Before it became known as the place where one can “fairy walk,” our Spanish colonizers once called it Isla del Fuego due to the eerie glow of countless fireflies at night.

Siquijor has always been shrouded in mysticism, tales of witchcraft, and folk magic that, for a time, tourists shied away from the place. Not anymore.

Nowadays, its folk healers, herbalists, and mystic rituals have become part of its unique charm.

Nature has blessed the island with white sand beaches like Salagdoong Beach, Paliton Beach and Kagusuan Beach as well as turquoise waters, IG-worthy falls, and lush interiors.

Which was why when my running buddy mentioned months back there was going to be a marathon there, I was instantly convinced to register. But just as I was about to sign up, I realized that the marathon was exactly a week after the Sydney marathon that I had registered for so I told the buddy, I couldn’t commit.

But there I was that late Saturday morning on a plane to Dumaguete with the buddy and her fellow police officers who were also running the race.

After arriving at the Dumaguete airport, we went straight to the port where we boarded a ferry headed for Siquijor. The trip took us a little over 30 minutes and from the Siquijor port, it was a brief tricycle ride away to where we were supposed to pick up our race bibs.

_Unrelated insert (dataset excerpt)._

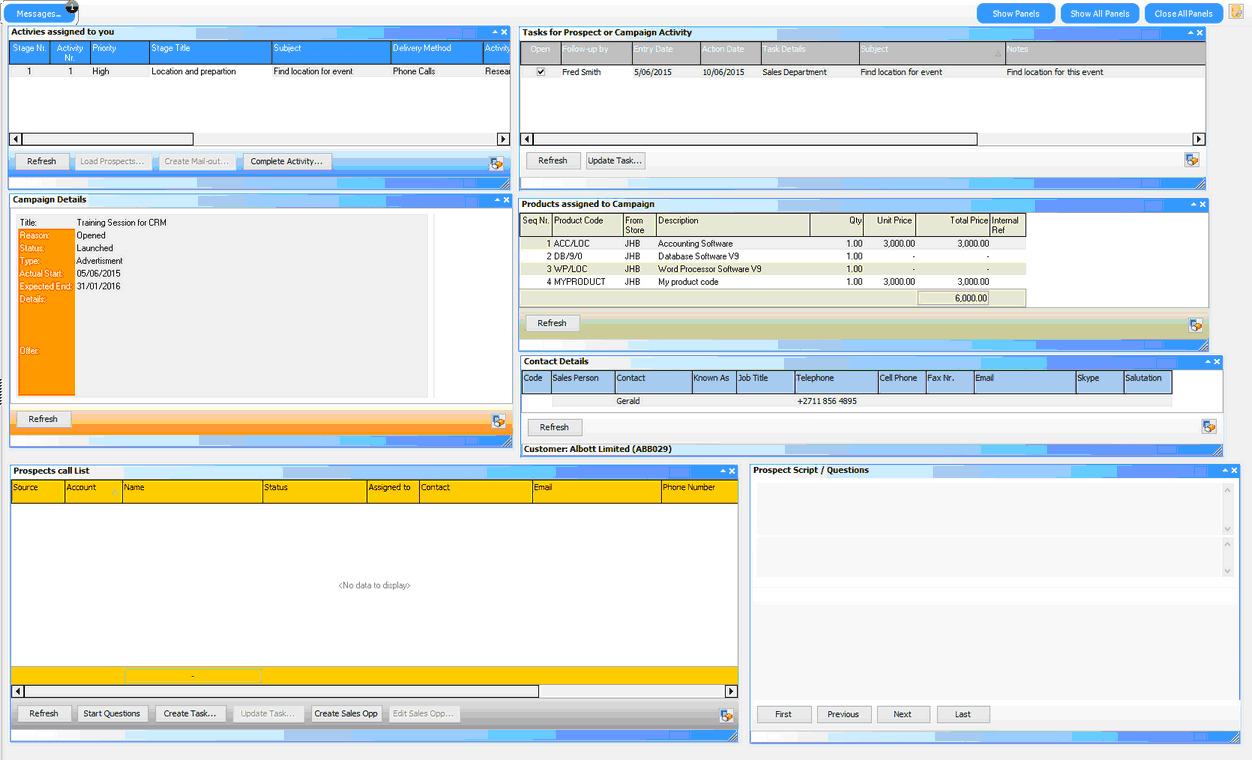1252x760 pixels.
Task: Click Start Questions in Prospects call List
Action: (113, 714)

Then, off to our Airbnb to rest and sleep early considering the 1 a.m. gunstart.

Our quaint bed and breakfast was in the middle of a forest with mammoth decades-old trees. It’s one of those accommodations where you wouldn’t mind staying in. The rain began to pour again and the pitter patter helped lull us to sleep.

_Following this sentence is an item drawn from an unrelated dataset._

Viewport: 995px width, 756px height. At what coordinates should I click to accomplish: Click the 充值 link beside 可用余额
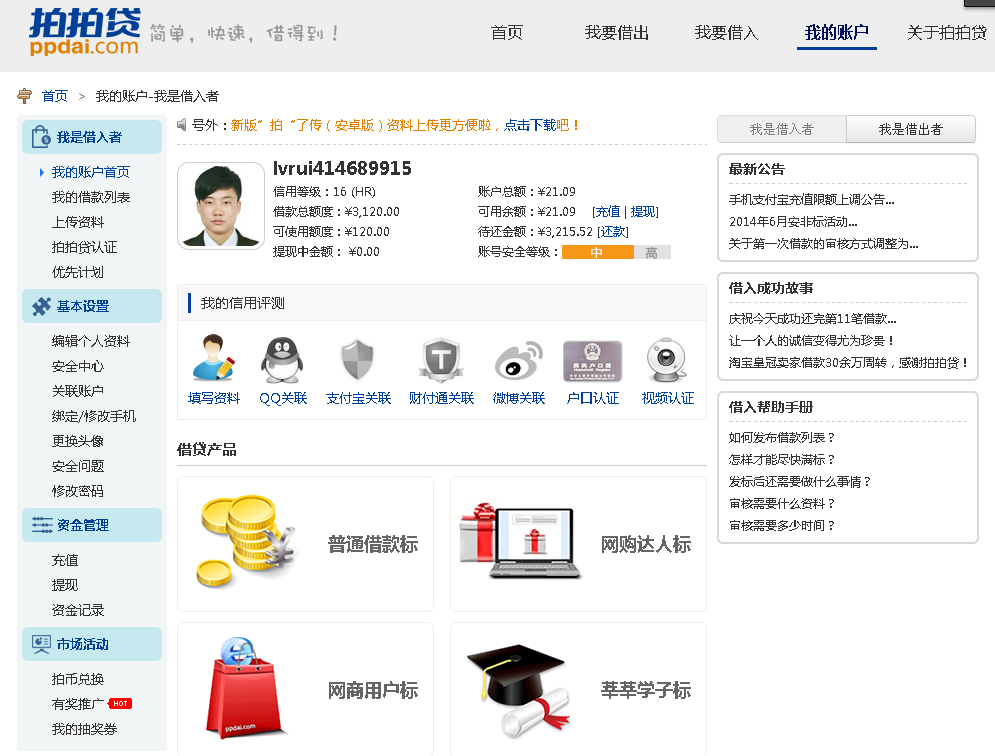[607, 212]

It was still drizzling around midnight when we headed to the plaza where the start area was. We were pleasantly surprised at the sizable crowd that had gathered to run the 42K, most of whom are not from the area. There were foreign tourists as well.

Having just ran the Sydney marathon the week prior, I really had no plan of even targeting a specific pace. I wanted to take it easy, enjoy the scenery, and breathe the mystical Siquijor air. The rain had stopped shortly before gun start, and I thought we had the perfect conditions for an easy night run.

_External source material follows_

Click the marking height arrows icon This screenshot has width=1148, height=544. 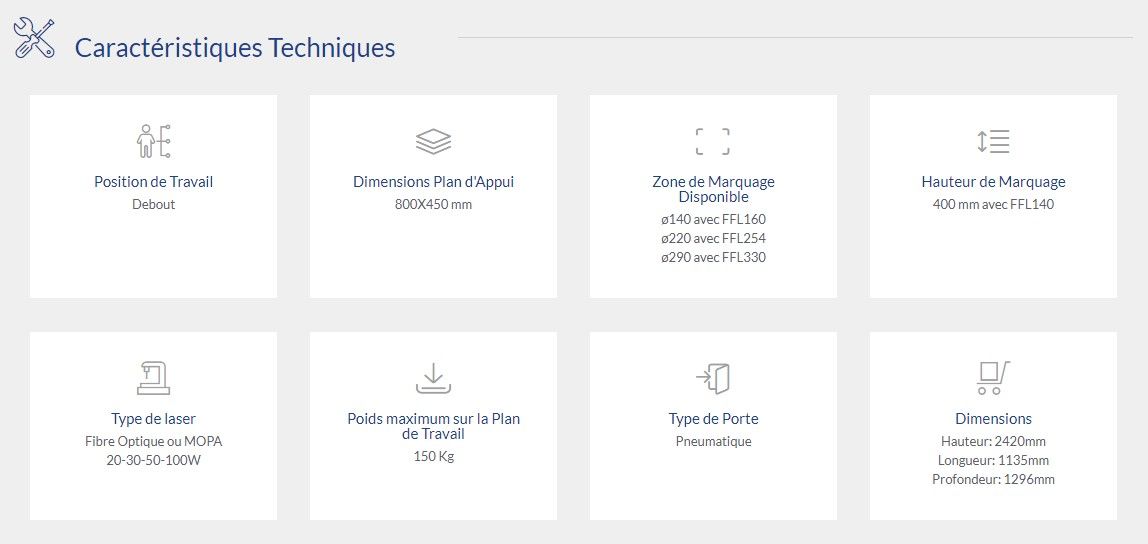(x=993, y=141)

Soon after, I realized that it couldn’t be all that “easy.”

I thought I had left the hills behind me in Sydney. Siquijor did not want to be outdone. My not-so-fully recovered legs complained with the undulating elevations but every other part of me was happy.

For one, despite the up and down route, the roads were flawless and mostly well-lit. It gave a sense of what provincial life feels like at night. If not for the sound of hundreds of feet running, everything else was quiet and still.

We finished the run just after sunrise. Got our medals, packed, and headed home. It was a much too short trip but long enough to make me commit to come back for more.